**Extracted information**

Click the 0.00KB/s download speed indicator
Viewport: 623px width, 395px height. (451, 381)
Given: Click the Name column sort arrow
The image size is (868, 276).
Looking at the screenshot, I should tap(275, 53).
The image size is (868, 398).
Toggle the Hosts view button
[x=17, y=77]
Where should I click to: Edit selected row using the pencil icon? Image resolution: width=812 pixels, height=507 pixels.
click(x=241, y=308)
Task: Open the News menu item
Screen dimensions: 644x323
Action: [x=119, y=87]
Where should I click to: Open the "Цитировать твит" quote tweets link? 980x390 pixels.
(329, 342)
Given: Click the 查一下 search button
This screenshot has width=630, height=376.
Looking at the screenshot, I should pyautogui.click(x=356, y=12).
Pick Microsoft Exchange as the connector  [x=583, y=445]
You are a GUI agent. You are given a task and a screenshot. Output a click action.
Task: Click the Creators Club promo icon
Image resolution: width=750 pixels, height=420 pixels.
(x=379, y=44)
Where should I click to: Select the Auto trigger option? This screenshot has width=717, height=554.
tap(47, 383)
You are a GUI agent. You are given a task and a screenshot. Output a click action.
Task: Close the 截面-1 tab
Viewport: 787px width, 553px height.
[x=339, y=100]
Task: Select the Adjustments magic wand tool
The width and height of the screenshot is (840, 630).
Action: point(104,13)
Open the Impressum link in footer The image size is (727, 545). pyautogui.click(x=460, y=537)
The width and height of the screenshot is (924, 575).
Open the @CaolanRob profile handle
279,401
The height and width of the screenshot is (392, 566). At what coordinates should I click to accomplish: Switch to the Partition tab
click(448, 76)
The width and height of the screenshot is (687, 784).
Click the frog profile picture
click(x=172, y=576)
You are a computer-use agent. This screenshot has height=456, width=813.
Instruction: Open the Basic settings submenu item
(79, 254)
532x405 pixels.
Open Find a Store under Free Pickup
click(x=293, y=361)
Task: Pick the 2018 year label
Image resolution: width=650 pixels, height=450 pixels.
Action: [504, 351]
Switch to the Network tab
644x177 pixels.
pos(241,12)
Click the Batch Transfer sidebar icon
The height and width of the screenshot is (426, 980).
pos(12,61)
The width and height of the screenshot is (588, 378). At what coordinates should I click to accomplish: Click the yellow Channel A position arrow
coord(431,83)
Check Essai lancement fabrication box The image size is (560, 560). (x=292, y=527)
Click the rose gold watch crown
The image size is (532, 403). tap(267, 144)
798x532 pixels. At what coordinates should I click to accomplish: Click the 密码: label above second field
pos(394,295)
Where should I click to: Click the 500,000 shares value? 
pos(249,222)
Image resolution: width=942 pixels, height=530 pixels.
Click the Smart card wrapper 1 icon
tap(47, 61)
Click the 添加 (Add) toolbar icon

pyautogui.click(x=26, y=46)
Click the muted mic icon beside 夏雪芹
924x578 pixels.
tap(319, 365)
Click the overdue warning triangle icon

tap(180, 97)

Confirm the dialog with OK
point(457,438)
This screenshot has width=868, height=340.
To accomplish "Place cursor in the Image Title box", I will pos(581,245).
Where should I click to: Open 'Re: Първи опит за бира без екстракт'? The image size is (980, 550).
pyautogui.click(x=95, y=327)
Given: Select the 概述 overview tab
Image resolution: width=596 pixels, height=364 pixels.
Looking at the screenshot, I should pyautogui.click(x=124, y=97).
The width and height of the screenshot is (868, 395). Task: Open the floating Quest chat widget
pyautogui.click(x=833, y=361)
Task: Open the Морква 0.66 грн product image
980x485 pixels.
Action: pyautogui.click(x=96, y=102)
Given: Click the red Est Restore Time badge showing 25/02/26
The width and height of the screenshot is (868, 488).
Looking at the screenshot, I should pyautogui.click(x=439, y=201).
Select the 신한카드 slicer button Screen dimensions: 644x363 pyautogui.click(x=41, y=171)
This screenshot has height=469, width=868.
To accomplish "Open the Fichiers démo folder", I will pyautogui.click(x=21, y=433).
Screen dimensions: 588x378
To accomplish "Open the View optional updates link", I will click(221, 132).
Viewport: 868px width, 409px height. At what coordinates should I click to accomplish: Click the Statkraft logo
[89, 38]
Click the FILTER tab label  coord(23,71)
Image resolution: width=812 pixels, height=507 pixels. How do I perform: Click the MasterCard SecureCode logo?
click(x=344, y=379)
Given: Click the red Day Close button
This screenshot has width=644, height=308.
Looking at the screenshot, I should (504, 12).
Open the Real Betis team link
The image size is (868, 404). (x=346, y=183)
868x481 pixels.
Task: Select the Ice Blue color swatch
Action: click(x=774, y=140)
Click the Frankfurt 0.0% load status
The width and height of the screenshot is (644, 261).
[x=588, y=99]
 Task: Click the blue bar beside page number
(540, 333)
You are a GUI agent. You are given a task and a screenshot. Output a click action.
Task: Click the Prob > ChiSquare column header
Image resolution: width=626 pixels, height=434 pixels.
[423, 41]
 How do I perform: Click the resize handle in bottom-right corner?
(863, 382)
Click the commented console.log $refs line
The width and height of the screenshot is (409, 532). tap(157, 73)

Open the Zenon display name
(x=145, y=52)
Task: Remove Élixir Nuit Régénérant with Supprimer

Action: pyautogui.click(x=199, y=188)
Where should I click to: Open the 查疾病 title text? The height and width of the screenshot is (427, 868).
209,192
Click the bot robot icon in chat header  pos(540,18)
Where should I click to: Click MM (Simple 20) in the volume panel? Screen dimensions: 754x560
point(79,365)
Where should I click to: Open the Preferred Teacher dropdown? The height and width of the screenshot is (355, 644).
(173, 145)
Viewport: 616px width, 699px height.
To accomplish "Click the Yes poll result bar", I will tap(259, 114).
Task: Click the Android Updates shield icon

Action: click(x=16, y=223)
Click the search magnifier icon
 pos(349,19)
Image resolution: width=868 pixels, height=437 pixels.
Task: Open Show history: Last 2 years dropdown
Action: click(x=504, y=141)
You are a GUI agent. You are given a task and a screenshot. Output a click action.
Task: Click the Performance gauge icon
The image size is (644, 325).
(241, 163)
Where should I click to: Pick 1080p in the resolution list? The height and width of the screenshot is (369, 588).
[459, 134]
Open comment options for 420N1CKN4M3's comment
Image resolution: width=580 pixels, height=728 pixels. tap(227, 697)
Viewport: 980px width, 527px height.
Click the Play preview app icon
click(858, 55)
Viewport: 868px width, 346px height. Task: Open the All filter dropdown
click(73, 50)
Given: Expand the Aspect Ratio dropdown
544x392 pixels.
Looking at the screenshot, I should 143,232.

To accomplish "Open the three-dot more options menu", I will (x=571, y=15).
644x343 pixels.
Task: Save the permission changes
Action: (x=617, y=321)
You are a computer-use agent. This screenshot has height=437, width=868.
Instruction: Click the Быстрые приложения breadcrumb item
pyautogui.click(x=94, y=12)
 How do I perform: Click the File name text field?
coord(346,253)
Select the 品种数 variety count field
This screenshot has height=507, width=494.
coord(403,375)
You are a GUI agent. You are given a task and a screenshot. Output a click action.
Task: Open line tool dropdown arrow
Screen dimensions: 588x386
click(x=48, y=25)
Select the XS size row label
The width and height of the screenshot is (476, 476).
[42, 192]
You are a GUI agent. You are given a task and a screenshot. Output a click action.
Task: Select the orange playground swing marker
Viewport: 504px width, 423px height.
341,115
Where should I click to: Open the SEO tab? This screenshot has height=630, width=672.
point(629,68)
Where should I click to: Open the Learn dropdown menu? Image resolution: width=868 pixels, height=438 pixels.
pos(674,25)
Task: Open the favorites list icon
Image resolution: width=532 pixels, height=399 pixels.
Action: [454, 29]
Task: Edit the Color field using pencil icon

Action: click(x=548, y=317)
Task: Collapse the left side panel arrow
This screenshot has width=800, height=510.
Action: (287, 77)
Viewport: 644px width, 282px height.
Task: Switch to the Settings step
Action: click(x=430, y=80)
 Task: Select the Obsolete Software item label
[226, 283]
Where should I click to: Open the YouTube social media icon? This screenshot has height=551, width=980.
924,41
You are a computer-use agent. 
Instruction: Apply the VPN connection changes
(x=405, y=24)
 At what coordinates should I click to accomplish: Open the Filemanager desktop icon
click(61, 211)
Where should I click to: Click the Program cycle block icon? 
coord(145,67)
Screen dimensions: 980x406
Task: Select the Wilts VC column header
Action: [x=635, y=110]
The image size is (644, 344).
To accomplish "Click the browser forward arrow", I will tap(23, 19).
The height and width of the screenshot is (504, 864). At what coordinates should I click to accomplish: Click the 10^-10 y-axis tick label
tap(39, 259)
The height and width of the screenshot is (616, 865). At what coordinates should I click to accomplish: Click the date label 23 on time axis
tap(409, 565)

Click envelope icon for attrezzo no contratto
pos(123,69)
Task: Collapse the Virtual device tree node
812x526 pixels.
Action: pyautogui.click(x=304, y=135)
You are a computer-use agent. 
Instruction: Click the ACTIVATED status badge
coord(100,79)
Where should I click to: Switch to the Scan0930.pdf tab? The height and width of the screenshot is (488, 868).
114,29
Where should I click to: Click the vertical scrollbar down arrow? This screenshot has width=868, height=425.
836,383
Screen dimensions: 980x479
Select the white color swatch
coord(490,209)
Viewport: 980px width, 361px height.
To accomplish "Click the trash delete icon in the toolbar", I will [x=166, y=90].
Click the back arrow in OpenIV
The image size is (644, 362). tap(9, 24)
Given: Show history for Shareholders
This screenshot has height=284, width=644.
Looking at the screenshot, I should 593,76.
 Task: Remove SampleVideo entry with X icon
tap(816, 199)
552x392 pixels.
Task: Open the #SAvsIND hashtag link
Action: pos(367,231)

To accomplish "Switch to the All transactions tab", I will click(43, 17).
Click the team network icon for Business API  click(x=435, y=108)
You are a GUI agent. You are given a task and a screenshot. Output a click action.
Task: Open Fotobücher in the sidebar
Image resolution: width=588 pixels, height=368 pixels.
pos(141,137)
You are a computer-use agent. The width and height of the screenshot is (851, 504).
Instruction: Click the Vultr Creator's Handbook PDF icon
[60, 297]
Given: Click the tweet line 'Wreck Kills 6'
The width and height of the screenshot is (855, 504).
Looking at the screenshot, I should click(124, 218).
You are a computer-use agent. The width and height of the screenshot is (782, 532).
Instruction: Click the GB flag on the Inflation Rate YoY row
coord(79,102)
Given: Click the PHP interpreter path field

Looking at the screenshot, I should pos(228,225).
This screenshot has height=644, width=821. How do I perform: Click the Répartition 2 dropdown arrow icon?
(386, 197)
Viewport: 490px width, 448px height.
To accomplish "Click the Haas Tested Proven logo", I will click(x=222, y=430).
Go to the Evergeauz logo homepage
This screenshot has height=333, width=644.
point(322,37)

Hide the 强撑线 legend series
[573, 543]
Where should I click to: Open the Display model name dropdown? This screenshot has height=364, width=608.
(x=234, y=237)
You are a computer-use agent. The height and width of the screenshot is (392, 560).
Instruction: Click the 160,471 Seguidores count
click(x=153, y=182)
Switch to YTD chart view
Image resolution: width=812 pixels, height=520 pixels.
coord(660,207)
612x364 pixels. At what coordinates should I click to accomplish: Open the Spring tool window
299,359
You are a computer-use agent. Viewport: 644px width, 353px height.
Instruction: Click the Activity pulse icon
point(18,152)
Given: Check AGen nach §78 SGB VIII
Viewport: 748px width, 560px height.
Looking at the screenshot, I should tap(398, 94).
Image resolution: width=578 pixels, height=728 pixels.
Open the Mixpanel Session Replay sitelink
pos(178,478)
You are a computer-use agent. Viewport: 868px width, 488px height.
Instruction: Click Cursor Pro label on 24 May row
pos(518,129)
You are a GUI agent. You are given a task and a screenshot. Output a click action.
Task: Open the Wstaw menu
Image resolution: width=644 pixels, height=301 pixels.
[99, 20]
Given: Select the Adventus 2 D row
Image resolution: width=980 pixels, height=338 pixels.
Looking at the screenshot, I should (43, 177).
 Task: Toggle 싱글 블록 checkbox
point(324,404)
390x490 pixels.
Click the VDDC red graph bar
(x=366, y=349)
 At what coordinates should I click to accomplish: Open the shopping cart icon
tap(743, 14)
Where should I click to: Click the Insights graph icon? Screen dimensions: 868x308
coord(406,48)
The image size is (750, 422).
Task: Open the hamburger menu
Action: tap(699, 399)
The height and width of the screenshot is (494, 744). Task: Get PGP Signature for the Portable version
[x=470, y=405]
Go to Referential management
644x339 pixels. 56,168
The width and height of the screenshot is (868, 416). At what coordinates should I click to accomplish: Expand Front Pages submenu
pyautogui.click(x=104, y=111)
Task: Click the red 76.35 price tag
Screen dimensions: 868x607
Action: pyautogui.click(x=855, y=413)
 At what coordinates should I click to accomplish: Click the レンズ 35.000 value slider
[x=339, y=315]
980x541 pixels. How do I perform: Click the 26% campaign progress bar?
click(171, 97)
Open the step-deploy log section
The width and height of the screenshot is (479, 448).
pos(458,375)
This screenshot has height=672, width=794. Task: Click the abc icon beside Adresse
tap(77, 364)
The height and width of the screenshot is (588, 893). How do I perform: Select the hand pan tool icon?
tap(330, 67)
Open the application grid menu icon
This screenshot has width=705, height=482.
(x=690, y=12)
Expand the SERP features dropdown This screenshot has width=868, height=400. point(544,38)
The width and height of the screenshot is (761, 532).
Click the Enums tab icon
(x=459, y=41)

**About this exercise**
Every line from the data above that contains "Collapse" must appear in the answer.

**Reply**
Task: Collapse the left side panel arrow
Task: Collapse the Virtual device tree node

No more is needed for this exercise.